TASK DETAILS:
Pictures aside, copy exactly each line from the one that holds "Viewport: 456px width, 455px height." through the last line of the records below.

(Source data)
┌────────
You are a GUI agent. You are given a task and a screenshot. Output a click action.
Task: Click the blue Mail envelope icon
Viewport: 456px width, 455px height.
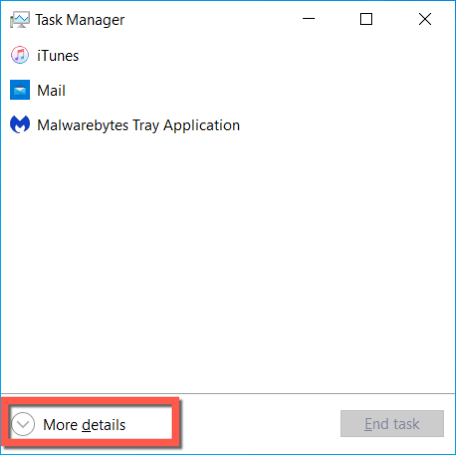pos(20,90)
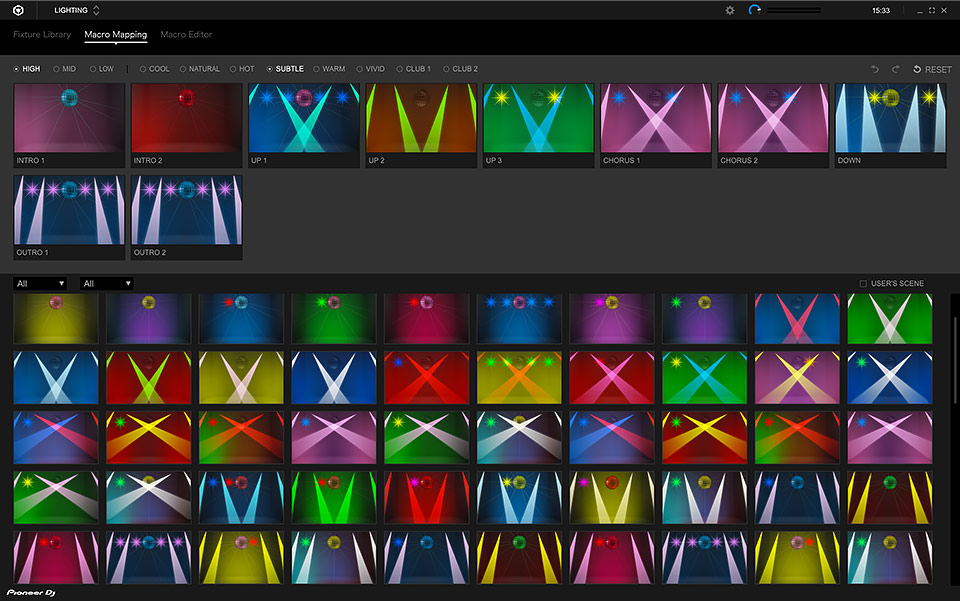Open the settings gear icon
The image size is (960, 601).
732,9
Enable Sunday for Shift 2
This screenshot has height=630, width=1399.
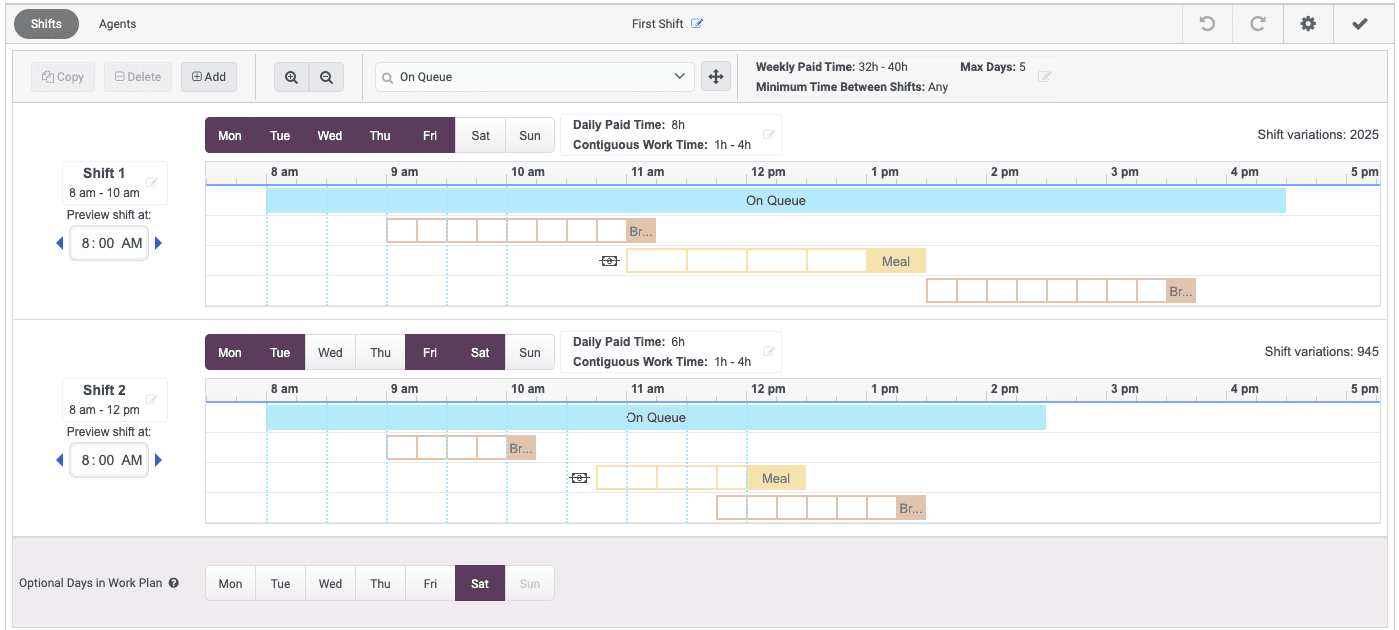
└────────
ANSWER TO THIS EXERCISE:
Viewport: 456px width, 455px height.
pos(20,90)
Open the settings gear icon
The image size is (960, 601).
732,9
Enable Sunday for Shift 2
This screenshot has height=630, width=1399.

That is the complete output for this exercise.